- EXERCISE PROMPT -
Each entry must be reproduced precisely as it stands.

- RECORDS FOR THIS EXERCISE -

⁂

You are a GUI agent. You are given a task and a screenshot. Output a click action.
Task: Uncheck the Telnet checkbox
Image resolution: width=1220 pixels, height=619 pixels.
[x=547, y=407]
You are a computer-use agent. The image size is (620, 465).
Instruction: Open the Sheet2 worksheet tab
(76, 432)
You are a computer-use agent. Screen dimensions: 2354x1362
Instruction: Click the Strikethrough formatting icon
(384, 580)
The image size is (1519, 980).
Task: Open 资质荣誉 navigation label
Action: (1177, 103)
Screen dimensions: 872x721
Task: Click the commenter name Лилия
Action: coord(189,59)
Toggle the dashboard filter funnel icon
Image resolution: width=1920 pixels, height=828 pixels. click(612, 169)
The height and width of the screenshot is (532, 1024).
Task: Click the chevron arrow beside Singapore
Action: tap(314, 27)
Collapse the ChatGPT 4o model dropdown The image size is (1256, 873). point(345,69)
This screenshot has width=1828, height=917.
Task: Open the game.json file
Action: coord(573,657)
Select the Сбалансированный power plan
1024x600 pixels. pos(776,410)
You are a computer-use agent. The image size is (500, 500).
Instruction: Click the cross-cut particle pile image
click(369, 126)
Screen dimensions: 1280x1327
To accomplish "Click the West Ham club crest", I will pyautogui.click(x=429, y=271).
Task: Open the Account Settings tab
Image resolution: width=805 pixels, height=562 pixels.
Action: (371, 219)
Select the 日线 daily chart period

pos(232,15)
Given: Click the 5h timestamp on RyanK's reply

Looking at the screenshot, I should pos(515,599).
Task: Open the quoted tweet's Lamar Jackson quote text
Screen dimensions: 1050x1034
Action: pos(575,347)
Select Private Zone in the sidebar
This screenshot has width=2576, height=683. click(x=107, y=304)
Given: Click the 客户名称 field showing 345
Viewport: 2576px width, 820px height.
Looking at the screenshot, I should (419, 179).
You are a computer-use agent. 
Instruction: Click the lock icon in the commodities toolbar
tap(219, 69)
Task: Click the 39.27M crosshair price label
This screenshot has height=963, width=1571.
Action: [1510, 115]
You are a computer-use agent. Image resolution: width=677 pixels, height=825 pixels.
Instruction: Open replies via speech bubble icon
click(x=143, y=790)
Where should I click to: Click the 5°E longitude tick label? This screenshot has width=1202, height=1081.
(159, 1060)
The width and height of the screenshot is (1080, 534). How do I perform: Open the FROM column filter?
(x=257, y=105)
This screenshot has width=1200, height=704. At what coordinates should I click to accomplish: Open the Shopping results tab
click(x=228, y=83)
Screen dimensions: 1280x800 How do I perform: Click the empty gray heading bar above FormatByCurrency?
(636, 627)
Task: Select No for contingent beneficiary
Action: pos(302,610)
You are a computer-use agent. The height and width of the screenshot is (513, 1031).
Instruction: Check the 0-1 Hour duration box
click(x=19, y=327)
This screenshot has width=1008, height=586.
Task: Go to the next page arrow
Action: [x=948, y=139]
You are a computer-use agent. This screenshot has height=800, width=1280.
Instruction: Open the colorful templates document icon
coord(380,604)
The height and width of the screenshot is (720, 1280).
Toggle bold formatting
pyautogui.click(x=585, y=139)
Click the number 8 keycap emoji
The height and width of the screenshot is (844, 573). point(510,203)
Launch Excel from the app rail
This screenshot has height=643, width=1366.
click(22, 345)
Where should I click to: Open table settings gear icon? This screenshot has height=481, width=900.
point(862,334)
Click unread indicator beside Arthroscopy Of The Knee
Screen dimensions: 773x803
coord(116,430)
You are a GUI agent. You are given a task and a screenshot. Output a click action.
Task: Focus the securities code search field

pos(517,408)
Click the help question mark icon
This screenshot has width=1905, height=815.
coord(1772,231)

⁂

- SOLUTION FOR THIS TASK -
You are a GUI agent. You are given a task and a screenshot. Output a click action.
Task: Uncheck the Telnet checkbox
Image resolution: width=1220 pixels, height=619 pixels.
[x=547, y=407]
You are a computer-use agent. The image size is (620, 465).
Instruction: Open the Sheet2 worksheet tab
(76, 432)
You are a computer-use agent. Screen dimensions: 2354x1362
Instruction: Click the Strikethrough formatting icon
(384, 580)
The image size is (1519, 980).
Task: Open 资质荣誉 navigation label
Action: (1177, 103)
Screen dimensions: 872x721
Task: Click the commenter name Лилия
Action: coord(189,59)
Toggle the dashboard filter funnel icon
Image resolution: width=1920 pixels, height=828 pixels. click(612, 169)
The height and width of the screenshot is (532, 1024).
Task: Click the chevron arrow beside Singapore
Action: tap(314, 27)
Collapse the ChatGPT 4o model dropdown The image size is (1256, 873). point(345,69)
This screenshot has width=1828, height=917.
Task: Open the game.json file
Action: coord(573,657)
Select the Сбалансированный power plan
1024x600 pixels. pos(776,410)
You are a computer-use agent. The image size is (500, 500).
Instruction: Click the cross-cut particle pile image
click(369, 126)
Screen dimensions: 1280x1327
To accomplish "Click the West Ham club crest", I will pyautogui.click(x=429, y=271).
Task: Open the Account Settings tab
Image resolution: width=805 pixels, height=562 pixels.
Action: (371, 219)
Select the 日线 daily chart period

pos(232,15)
Given: Click the 5h timestamp on RyanK's reply

Looking at the screenshot, I should pos(515,599).
Task: Open the quoted tweet's Lamar Jackson quote text
Screen dimensions: 1050x1034
Action: pos(575,347)
Select Private Zone in the sidebar
This screenshot has width=2576, height=683. click(x=107, y=304)
Given: Click the 客户名称 field showing 345
Viewport: 2576px width, 820px height.
Looking at the screenshot, I should (419, 179).
You are a computer-use agent. 
Instruction: Click the lock icon in the commodities toolbar
tap(219, 69)
Task: Click the 39.27M crosshair price label
This screenshot has height=963, width=1571.
Action: [1510, 115]
You are a computer-use agent. Image resolution: width=677 pixels, height=825 pixels.
Instruction: Open replies via speech bubble icon
click(x=143, y=790)
Where should I click to: Click the 5°E longitude tick label? This screenshot has width=1202, height=1081.
(159, 1060)
The width and height of the screenshot is (1080, 534). How do I perform: Open the FROM column filter?
(x=257, y=105)
This screenshot has width=1200, height=704. At what coordinates should I click to accomplish: Open the Shopping results tab
click(x=228, y=83)
Screen dimensions: 1280x800 How do I perform: Click the empty gray heading bar above FormatByCurrency?
(636, 627)
Task: Select No for contingent beneficiary
Action: pos(302,610)
You are a computer-use agent. The height and width of the screenshot is (513, 1031).
Instruction: Check the 0-1 Hour duration box
click(x=19, y=327)
This screenshot has width=1008, height=586.
Task: Go to the next page arrow
Action: [x=948, y=139]
You are a computer-use agent. This screenshot has height=800, width=1280.
Instruction: Open the colorful templates document icon
coord(380,604)
The height and width of the screenshot is (720, 1280).
Toggle bold formatting
pyautogui.click(x=585, y=139)
Click the number 8 keycap emoji
The height and width of the screenshot is (844, 573). point(510,203)
Launch Excel from the app rail
This screenshot has height=643, width=1366.
click(22, 345)
Where should I click to: Open table settings gear icon? This screenshot has height=481, width=900.
point(862,334)
Click unread indicator beside Arthroscopy Of The Knee
Screen dimensions: 773x803
coord(116,430)
You are a GUI agent. You are given a task and a screenshot. Output a click action.
Task: Focus the securities code search field

pos(517,408)
Click the help question mark icon
This screenshot has width=1905, height=815.
coord(1772,231)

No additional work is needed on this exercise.